The propositions for the resizable cache designs are broadly classified into two types:
-Based on the cache organization: Here the cache’s set-associativity is varied by the selective-ways organization and the number of cache sets is varied by the selective-sets.
-Based on the resizing strategy: Here , on application statically sets the cache size prior to an application’s execution and also the dynamic resizing both across and within application is also done by the application.
POWER TRENDS FOR CURRENT MICROPROCESSORS
Very often the memory hierarchy access latencies dominate the execution time of the program, the very high utilization of the instruction memory hierarchy entails high energy demands on the on chip I-cache subsystem.
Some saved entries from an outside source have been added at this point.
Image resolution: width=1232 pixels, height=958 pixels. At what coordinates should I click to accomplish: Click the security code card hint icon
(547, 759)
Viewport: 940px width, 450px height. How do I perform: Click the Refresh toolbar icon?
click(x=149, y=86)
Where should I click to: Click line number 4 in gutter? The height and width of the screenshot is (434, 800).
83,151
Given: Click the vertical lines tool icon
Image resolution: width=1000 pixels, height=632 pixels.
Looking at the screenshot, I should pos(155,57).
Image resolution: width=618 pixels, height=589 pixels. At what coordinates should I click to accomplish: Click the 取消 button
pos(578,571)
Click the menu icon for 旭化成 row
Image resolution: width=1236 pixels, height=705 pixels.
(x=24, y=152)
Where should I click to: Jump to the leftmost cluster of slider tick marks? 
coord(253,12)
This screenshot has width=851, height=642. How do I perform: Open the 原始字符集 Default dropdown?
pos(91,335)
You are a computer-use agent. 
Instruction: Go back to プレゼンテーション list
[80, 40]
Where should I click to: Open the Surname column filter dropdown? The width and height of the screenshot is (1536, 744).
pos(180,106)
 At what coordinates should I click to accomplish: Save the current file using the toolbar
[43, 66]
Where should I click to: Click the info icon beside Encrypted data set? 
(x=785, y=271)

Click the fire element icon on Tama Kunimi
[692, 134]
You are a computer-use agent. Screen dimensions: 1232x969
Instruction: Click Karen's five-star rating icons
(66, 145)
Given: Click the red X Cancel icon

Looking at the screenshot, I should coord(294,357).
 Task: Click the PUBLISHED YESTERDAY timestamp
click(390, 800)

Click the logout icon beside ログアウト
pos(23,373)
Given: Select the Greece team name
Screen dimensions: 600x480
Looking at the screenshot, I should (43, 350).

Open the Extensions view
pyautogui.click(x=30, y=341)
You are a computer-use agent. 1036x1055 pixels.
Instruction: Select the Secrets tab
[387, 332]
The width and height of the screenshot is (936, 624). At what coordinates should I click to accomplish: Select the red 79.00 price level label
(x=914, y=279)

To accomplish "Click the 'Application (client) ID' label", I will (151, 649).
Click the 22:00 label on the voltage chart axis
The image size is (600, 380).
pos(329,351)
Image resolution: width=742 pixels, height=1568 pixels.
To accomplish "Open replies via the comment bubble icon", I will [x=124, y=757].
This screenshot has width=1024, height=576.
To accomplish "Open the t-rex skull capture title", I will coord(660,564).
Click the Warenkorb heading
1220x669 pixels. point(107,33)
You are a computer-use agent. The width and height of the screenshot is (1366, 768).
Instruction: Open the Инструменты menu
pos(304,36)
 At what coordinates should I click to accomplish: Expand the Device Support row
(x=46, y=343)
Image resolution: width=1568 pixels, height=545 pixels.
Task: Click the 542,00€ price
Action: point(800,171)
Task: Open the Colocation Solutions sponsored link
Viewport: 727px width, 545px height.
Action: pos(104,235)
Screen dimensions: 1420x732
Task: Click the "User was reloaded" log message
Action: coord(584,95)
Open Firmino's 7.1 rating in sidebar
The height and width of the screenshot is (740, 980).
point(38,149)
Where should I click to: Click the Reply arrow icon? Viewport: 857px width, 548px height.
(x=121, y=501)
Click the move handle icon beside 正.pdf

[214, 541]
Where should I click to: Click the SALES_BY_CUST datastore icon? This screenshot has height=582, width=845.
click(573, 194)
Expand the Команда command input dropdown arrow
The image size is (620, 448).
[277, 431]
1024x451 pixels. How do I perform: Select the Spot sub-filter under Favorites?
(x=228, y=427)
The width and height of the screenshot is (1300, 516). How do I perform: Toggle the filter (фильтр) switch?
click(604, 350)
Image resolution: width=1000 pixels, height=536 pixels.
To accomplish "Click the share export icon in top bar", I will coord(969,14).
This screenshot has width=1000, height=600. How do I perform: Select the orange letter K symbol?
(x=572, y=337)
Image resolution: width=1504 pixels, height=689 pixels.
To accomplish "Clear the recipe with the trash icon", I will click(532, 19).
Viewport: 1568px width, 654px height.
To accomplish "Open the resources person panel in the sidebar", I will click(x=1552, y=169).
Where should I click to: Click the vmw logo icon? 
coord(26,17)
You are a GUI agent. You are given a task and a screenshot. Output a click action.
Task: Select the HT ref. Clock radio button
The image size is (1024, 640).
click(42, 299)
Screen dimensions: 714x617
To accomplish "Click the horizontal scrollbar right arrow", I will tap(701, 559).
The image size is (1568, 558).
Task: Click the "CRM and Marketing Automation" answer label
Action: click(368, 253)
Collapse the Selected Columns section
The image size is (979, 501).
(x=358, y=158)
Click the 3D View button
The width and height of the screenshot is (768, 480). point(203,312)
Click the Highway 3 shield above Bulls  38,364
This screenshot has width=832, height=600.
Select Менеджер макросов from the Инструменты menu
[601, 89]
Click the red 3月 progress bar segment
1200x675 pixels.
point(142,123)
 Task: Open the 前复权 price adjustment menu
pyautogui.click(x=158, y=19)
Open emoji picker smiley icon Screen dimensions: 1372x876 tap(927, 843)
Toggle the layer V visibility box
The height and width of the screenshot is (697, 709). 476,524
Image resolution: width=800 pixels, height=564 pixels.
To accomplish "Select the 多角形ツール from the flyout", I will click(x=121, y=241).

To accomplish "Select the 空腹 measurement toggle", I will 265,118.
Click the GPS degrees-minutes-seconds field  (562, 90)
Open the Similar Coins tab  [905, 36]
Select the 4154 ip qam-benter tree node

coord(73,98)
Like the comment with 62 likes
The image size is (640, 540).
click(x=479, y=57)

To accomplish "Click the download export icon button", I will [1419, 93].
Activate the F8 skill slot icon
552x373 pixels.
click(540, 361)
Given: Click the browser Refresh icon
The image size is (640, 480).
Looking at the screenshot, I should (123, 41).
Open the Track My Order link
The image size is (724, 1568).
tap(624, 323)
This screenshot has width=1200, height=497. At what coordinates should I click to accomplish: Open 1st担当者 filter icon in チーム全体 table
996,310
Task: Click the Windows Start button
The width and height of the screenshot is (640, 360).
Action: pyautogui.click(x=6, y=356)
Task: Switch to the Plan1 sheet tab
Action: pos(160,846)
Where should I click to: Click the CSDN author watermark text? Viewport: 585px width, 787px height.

In order to reduce the effective energy dissipation per instruction access, the addition of an extra cache is proposed, which serves as the primary cache of the processor, and is used to store the most frequently executed portion of the code.
Chapter 2 :WORKING WITH THE L0 CACHE
Some dynamic techniques are used to manage the L0-cache. The problem that the dynamic techniques seek to solve is how to select the basic blocks to be stored in the L0-cache while the program is being executed. If a block is selected, the CPU will access the L0-cache first; otherwise, it will go directly to the I-cache and bypass the L0-cache. In the case of an L0-cache miss, the CPU is directed to fetch instructions from the I-cache and to transfer the instructions from the I-cache to the L0- cache.
PIPELINE MICRO ARCHITECTURE
Figure 1 show s the processor pipeline we model in this research. The pipeline is typical
of embedded processors such as StrongARM.